課題: 読解本文では、永井荷風の日記はすでに文庫化されていると思う人もいるかもしれないと述べている。それでも今回の文庫化が初めてとされる理由を説明しなさい。

読解本文:
○ ○ ○
すでに文庫化されているのでは? と思う人もいるかもしれない。既に出ているのは『摘録』で、永井荷風が四十一年余りの長きにわたってつけてきた日記全文が文庫になるのは今回が初めてとのこと。
第一巻は大正六年から十四年で、大正十二年の関東大震災当日の日記も含まれる。同姓同名の人と間違えて借金取りが来たり、弔電が届いたりするなど、日常のちょっとしたできごとのちょっとした記述がやはり面白い。
『俳人風狂列伝』で知られる、理髪師にして俳人の石川桂郎『妻の温泉』(講談社文芸文庫)には「鶴川日記」が収められている。
鶴川と言えば白洲次郎・正子夫妻が暮らした場所で、石川は夫妻の隣人にあたる。日記には白洲邸が堀田善衞『広場の孤独』の映画撮影に使われたときのことが出てくる。ロケバスの運転手が石川の妻の古い知り合いとわかるところなど、そのまま短篇小説のようだ。
藤原マキ『私の絵日記』(ちくま文庫)の英語版が先日、アメリカ・アイズナー賞の最優秀アジア作品賞を受賞した。古道具屋で病気の歯の標本を買ってきたりする「オトウサン」は、夫のつげ義春で、無心に標本のほこりを払う「オトウサン」を描く絵はかわいくて、ちょっと怖い。
井上靖「猟銃」を原作とする舞台を二〇二三年春にニューヨークで上演した日々を描く、中谷美紀『オフ・ブロードウェイ奮闘記』(幻冬舎文庫)は、激動の六十日間をほぼ毎日、びっくりするほど率直に記録している。
相手役は世界的バレエダンサーのミハイル・バリシニコフ。演出家のフランソワ・ジラールともども超一流だが、とにかく毎日がトラブルの連続で、舞台装置や演者のコンディション、メディア対応など何かしら問題が起きる。著者は、日本とは勝手の違う環境の中で柔軟に対応しつつ時に対立も恐れず粘り強く交渉する。
戦争やコロナの影響が舞台芸術の世界にも影を落とす。アーティストどうしの真摯な会話も胸に残った。
○ ○ ○
提示リスト:
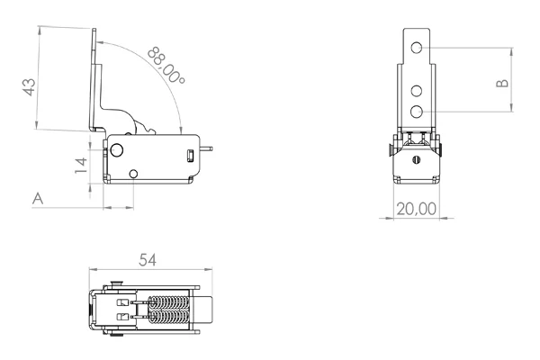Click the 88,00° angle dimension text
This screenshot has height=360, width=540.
tap(167, 66)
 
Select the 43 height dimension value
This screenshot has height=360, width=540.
tap(29, 87)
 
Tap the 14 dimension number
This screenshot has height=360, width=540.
tap(80, 163)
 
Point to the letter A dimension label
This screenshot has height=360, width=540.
tap(38, 197)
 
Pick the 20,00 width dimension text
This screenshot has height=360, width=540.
tap(417, 208)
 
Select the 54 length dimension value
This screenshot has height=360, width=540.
tap(148, 259)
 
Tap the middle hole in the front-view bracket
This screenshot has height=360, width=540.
tap(417, 91)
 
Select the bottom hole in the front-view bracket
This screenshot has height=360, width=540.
tap(417, 111)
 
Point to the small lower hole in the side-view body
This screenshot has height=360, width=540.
tap(134, 173)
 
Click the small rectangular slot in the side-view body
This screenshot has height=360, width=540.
tap(190, 158)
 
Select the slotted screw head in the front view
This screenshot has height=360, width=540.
tap(417, 159)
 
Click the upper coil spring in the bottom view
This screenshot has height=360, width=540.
tap(168, 302)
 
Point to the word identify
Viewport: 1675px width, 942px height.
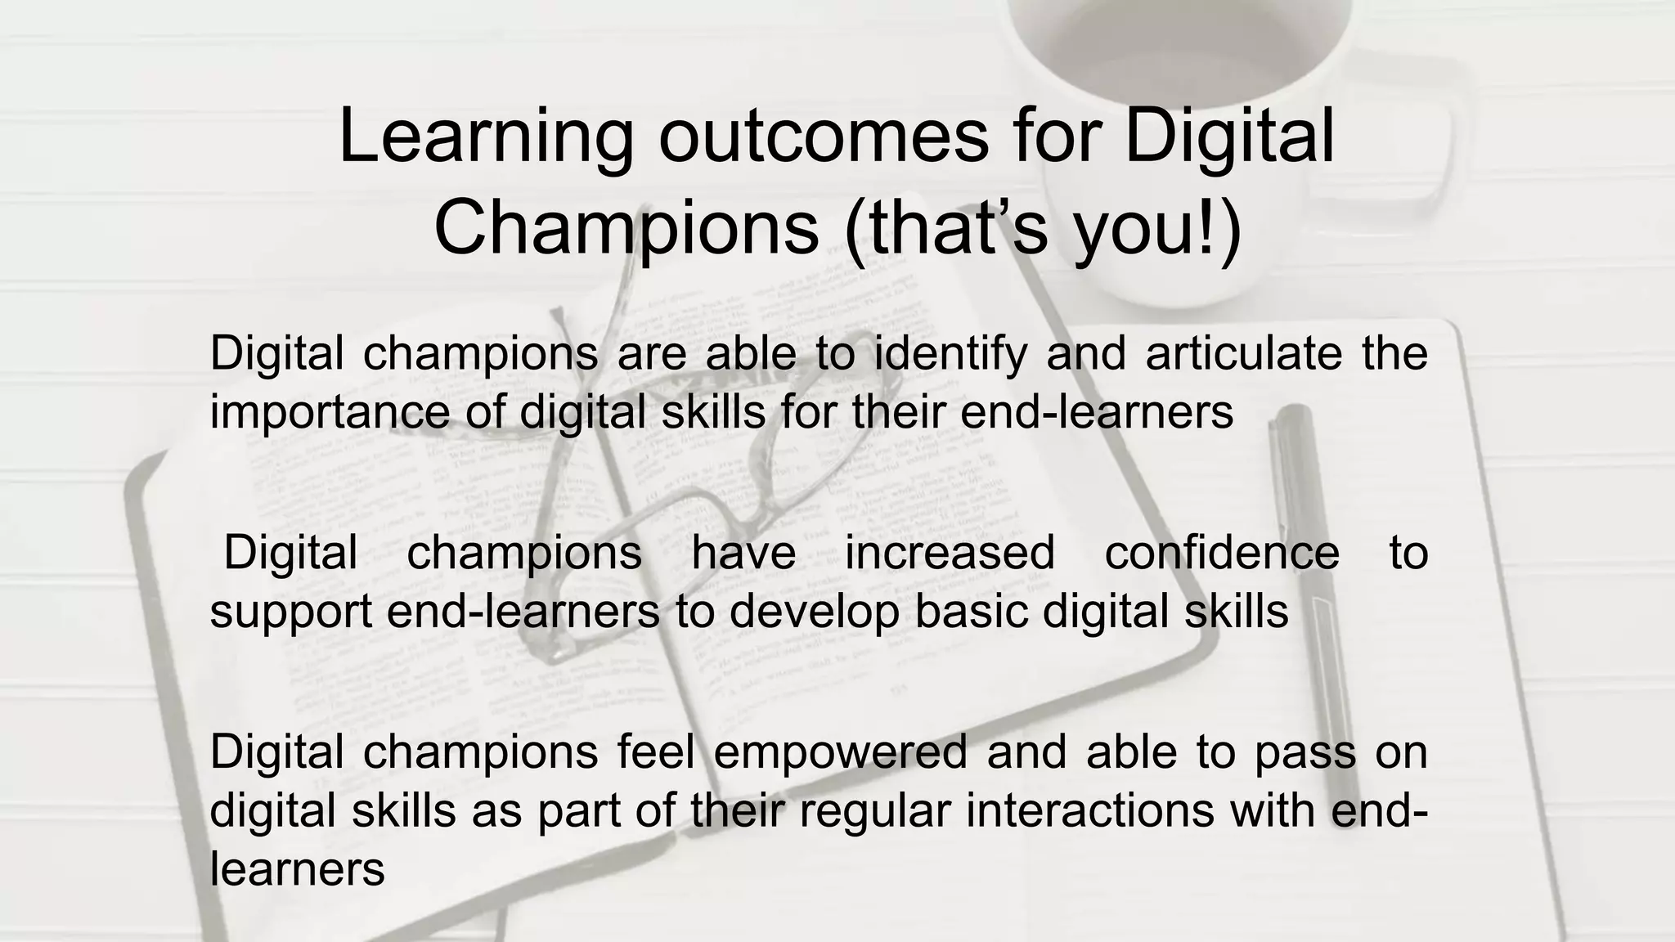coord(950,355)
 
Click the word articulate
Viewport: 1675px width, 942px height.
coord(1243,353)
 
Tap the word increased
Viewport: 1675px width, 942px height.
coord(950,552)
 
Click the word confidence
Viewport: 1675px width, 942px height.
coord(1222,552)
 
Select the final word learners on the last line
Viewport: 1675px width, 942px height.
coord(297,869)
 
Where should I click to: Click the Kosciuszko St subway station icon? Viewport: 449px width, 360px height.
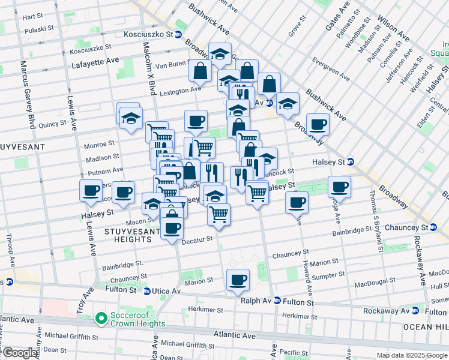tap(178, 35)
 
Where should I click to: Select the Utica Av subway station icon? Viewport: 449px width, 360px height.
tap(147, 291)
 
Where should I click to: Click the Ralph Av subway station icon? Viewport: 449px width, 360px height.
tap(277, 300)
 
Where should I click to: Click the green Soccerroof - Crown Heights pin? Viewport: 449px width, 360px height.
tap(101, 317)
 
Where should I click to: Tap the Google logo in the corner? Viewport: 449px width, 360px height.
tap(19, 353)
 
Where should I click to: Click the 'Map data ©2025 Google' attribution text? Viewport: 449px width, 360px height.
tap(411, 355)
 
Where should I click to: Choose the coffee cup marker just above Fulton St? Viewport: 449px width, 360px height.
tap(238, 280)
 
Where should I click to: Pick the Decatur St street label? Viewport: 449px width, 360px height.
tap(198, 239)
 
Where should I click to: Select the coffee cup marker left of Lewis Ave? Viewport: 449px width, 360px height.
tap(91, 191)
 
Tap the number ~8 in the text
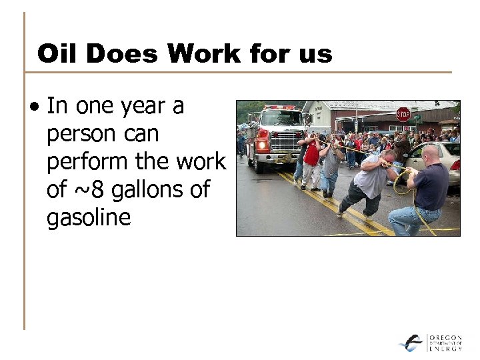point(87,190)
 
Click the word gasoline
point(89,218)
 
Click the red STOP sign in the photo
point(403,113)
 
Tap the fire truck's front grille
point(286,141)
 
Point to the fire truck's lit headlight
point(262,145)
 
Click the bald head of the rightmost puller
point(430,155)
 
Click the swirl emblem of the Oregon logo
point(411,343)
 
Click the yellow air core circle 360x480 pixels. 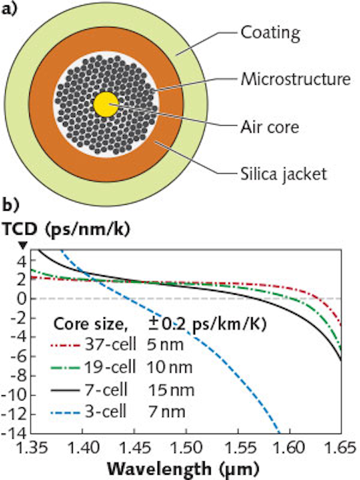point(106,104)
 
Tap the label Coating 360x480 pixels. point(270,32)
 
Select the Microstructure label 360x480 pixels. point(296,79)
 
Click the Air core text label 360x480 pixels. point(270,127)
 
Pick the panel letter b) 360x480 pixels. point(10,205)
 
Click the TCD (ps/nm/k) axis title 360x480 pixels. point(67,230)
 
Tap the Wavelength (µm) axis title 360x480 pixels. point(183,469)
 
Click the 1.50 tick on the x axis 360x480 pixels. point(186,448)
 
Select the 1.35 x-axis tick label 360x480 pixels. point(32,448)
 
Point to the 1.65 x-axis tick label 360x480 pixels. point(340,448)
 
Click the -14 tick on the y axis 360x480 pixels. point(15,434)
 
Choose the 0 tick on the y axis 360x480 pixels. point(22,298)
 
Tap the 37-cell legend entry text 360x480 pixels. point(110,345)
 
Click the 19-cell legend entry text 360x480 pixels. point(110,367)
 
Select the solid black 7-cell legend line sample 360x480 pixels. point(65,390)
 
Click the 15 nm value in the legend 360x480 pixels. point(171,390)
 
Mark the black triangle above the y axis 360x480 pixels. point(23,245)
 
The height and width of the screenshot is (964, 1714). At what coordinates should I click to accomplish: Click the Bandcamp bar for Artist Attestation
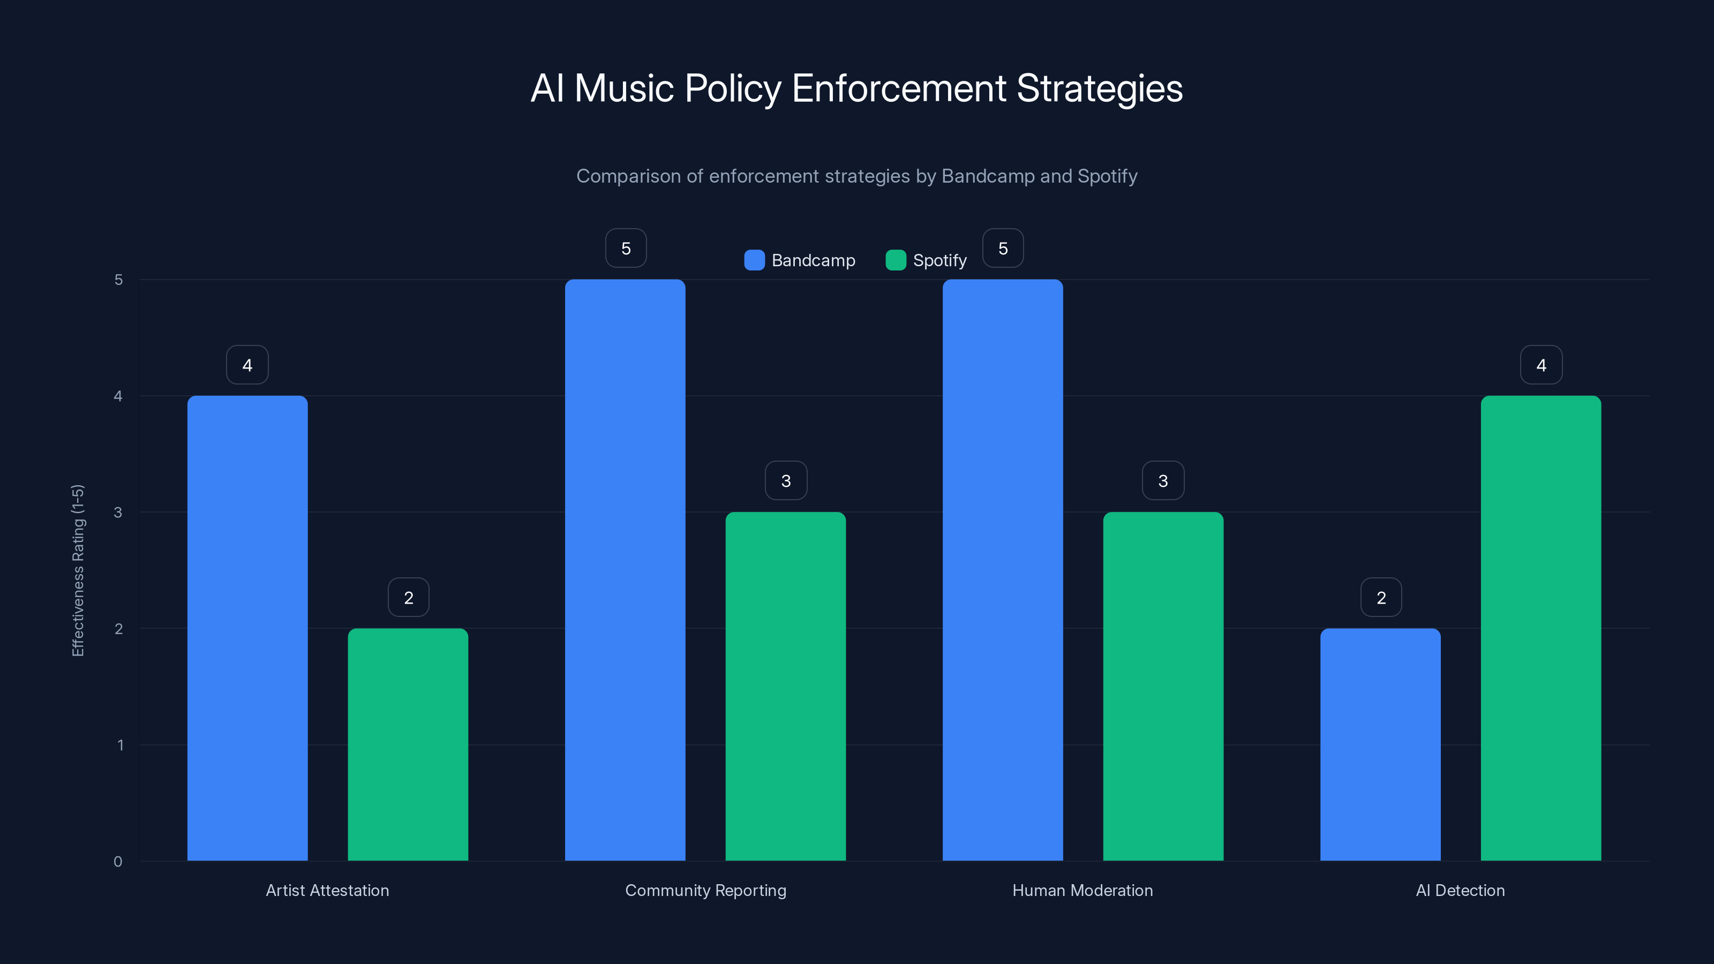click(247, 628)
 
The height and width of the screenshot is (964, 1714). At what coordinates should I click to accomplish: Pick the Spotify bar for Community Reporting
click(785, 686)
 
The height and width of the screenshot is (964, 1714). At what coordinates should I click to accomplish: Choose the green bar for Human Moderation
click(1162, 686)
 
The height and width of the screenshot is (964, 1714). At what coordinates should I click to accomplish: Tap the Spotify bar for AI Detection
click(1540, 628)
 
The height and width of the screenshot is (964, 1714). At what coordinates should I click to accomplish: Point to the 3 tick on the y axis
click(118, 513)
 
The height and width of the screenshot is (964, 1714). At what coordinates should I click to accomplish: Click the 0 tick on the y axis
click(118, 862)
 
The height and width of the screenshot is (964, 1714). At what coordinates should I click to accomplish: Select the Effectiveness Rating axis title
click(78, 570)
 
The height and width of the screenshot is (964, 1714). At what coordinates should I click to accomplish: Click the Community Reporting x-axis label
click(705, 890)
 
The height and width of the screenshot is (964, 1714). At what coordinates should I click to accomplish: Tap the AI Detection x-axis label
click(1460, 890)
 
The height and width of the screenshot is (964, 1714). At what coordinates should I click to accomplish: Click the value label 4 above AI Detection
click(1540, 365)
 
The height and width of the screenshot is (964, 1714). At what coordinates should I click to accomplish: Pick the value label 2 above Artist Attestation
click(408, 598)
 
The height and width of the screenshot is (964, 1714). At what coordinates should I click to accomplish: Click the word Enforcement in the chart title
click(898, 88)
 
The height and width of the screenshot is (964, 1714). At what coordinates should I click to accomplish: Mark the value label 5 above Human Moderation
click(1002, 248)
○ ○ ○
記述解答: すでに文庫で出ているのは『摘録』だからです。荷風が四十一年余りにわたってつけてきた日記の全文が文庫になるのは、今回が初めてです。